Western blot analysis

Whole‐cell lysates were prepared using 2% SDS, sonicated, and centrifuged (15,000 g) at 4°C for 15 min. The supernatants were boiled for 5 min and size fractionated by SDS‐PAGE (12% acrylamide). After transferring proteins onto nitrocellulose filters, the blots were incubated with primary antibodies recognizing 14‐3‐3ζ or HuR; following incubations with secondary antibodies, immunocomplexes were developed by chemiluminescence.

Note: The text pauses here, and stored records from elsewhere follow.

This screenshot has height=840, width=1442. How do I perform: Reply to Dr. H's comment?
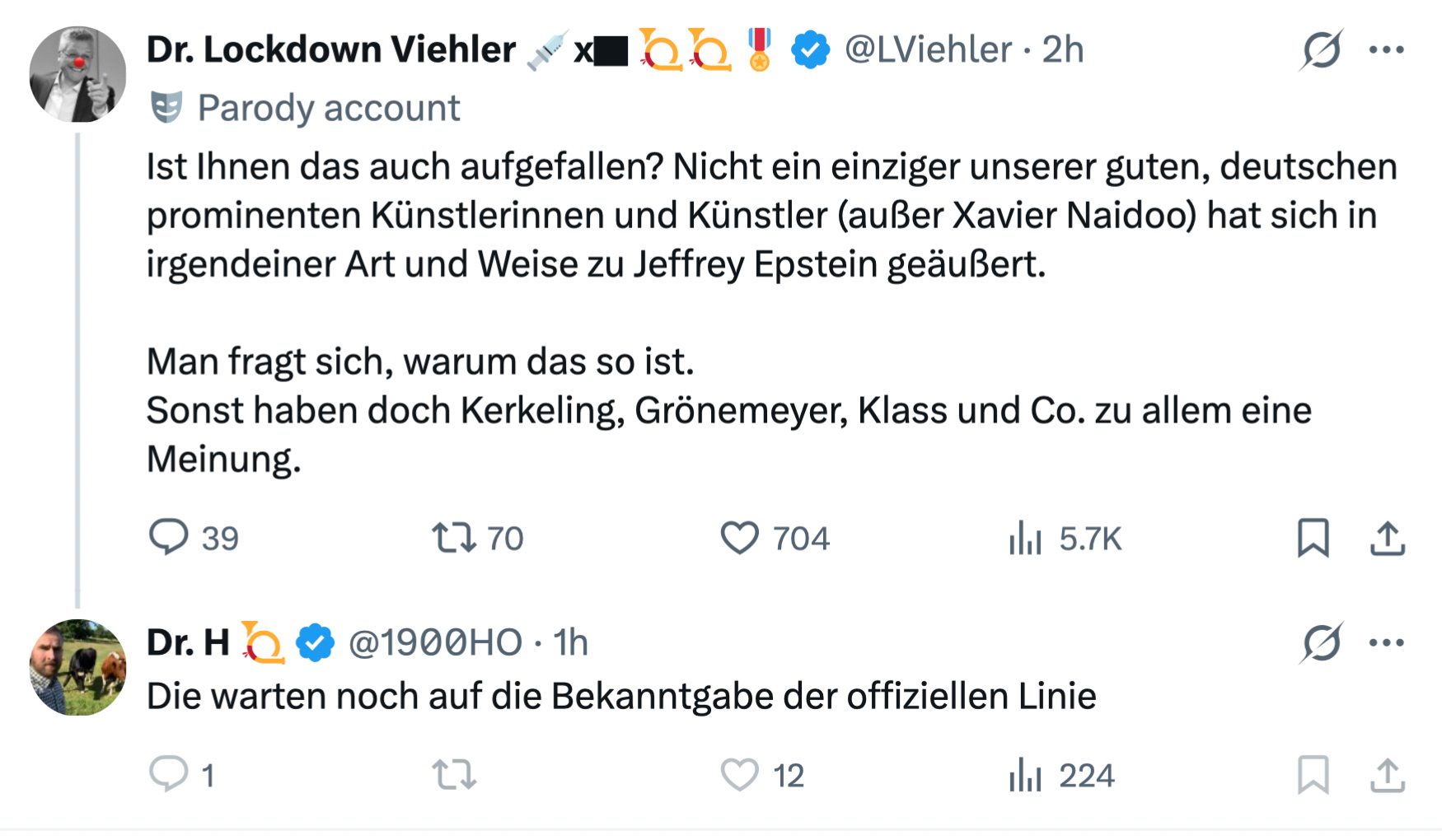pos(169,775)

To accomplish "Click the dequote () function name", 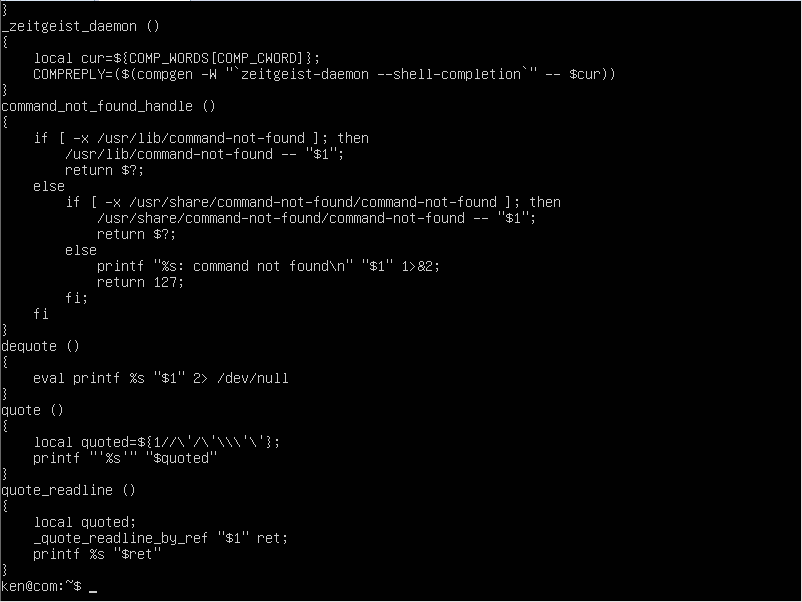I will (40, 346).
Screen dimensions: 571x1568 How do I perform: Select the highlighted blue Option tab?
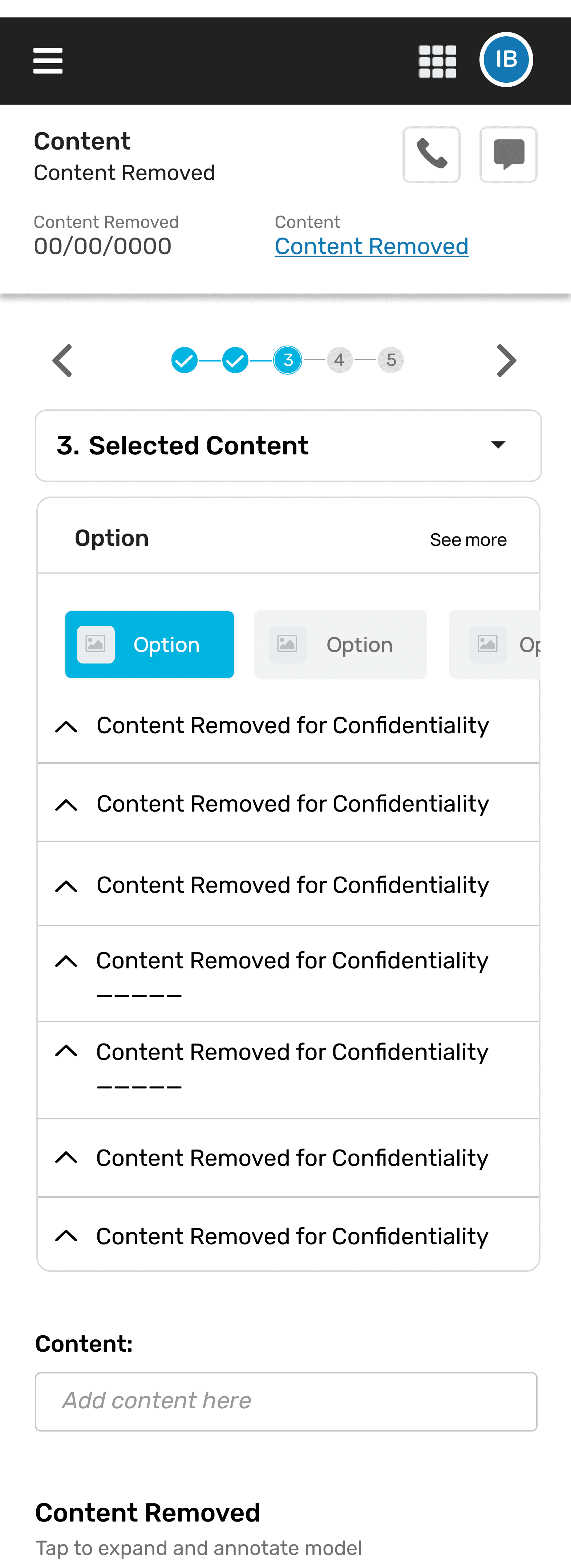(149, 645)
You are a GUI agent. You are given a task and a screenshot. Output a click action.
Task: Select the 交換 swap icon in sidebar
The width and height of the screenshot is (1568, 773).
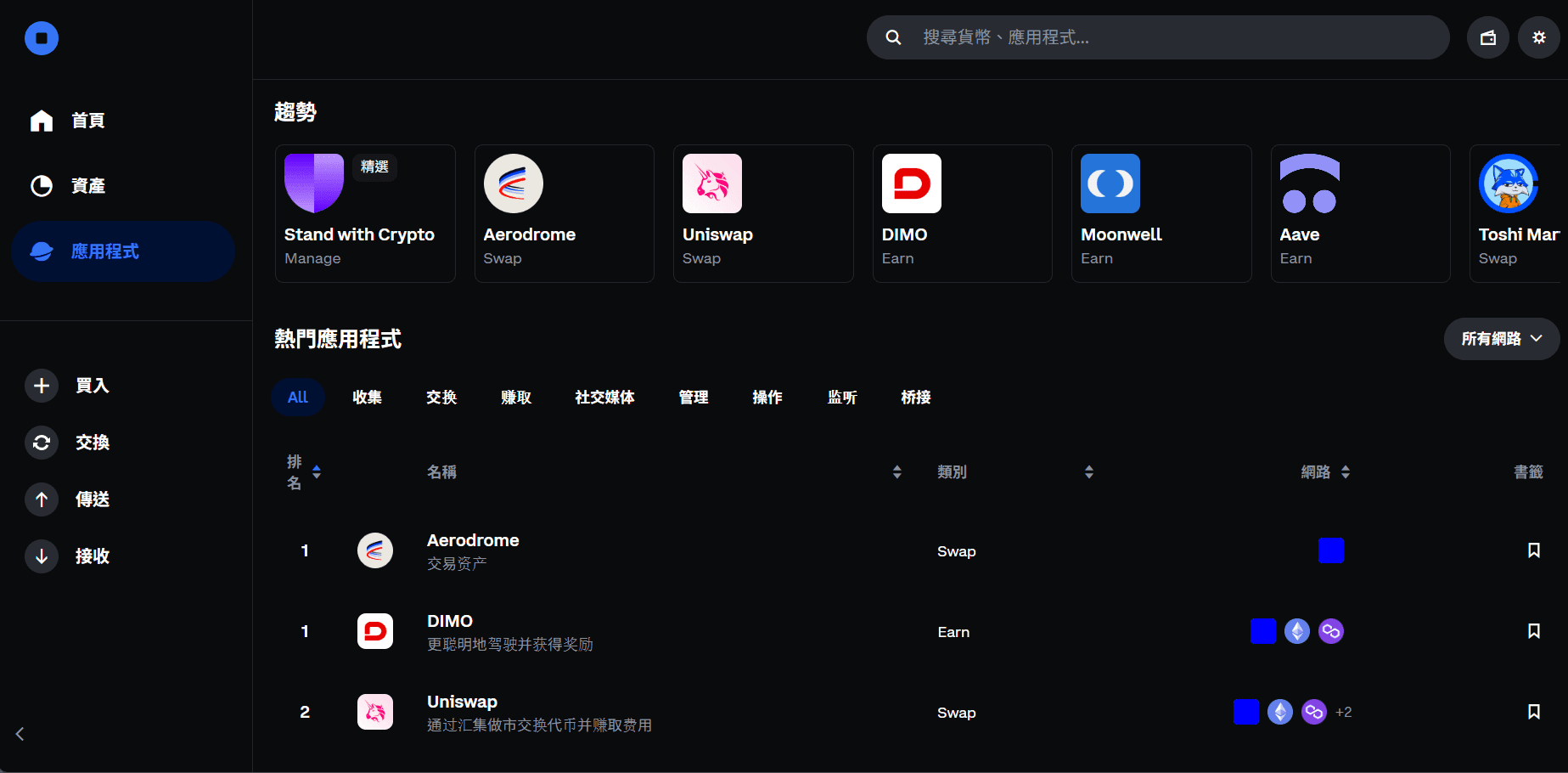[x=41, y=442]
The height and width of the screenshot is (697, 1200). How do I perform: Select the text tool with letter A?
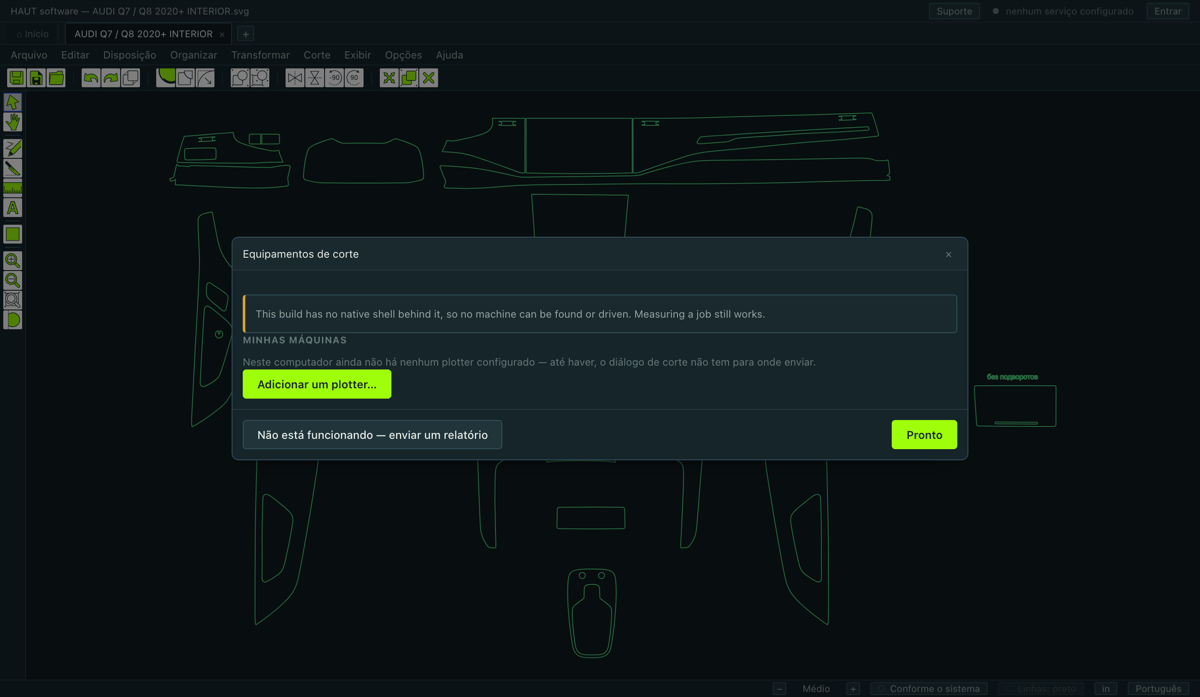tap(13, 208)
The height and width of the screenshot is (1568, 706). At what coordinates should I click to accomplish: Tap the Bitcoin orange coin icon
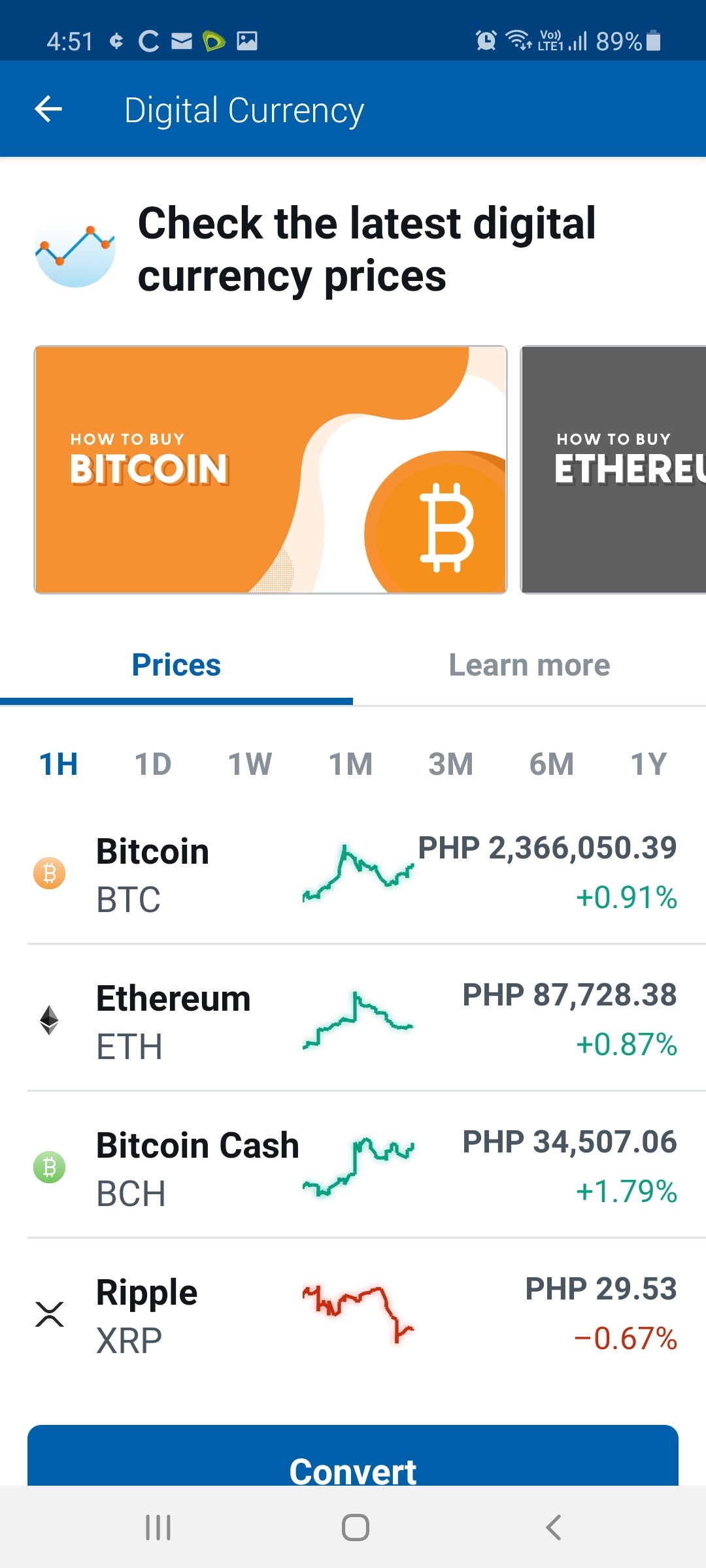coord(50,873)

RT‐PCR and real‐time quantitative PCR analysis

Total RNA was isolated by RNeasy mini kit (Qiagen, Valencia, CA) and used in reverse transcription and PCR amplification reactions as described previously (Rao et al. 2002, 2008; Zou et al. 2016). Real‐time quantitative PCR (q‐PCR) analysis was performed using 7500‐Fast Real‐Time PCR Systems with specific primers, probes, and software (Applied Biosystems, Foster City, CA).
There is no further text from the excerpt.